Träumen Sie noch von einer Karriere in Hollywood?
Elles: Ganz ehrlich, ich träume von einer Karriere bis ins Großmutteralter, und das noch in vielen verschiedenen Ländern. Ich liebe es, neue Kulturen kennen zu lernen, neue Menschen, neue Rollen... Diese Neugier ist der Grund, warum ich Schauspielerin werden wollte. Ob es in Hollywood weitergeht, in Deutschland, in der Türkei oder in Bollywood... das ist mir gleich, wichtig ist nur, dass ich von Film-, Theater- und TV-begeisterten, leidenschaftlichen und positiven Machern umgeben bin.
Sie sind nicht nur Schauspielerin, sondern auch Model. Was tun Sie alles für Ihr Aussehen?
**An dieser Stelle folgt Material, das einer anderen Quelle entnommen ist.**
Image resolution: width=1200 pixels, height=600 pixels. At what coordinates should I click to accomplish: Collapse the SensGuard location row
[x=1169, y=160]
Elles: Ich versuche, so gesund wie möglich zu leben, d.h. gesunde Ernährung, organische Körperpflegeprodukte, jeden Tag an die frische Luft, etwas Sport, gut schlafen. Gesund zu sein ist, das wichtigste Gut, das wir Menschen haben! Ich hoffe sehr, dass wir Menschen aufhören, zumindest unsere Lebensmittel mit so vielen Chemikalien zu behandeln. Ich versuche auch an der Aufklärung mitzuhelfen!
Sie leben mit ihrem Verlobten Kerem in Istanbul in einem Appartement am Meer, wollen Sie Ihren Wohnsitz dauerhaft in der Türkei haben?
Elles: Für die Schönheit des Bosporus kann die ganze Welt Istanbul beneiden. Immer diesen wunderbaren Ausblick vor sich zu haben, die über sieben Hügel, auf denen Istanbul steht. Ich kann mir gut vorstellen, hier immer zu leben, aber ich bin auch rastlos und muss immer noch weitere Ecken der Welt erkunden.
Gibt es denn schon Hochzeitspläne?
Elles: Die gibt es, noch habe ich ja eine jeden Tag größer werdende Kugel... aber wenn wir dann bald zu viert sind, werden wir alle gemeinsam in die konkrete Planung gehen. Momentan sieht es nach einer September-Hochzeit aus.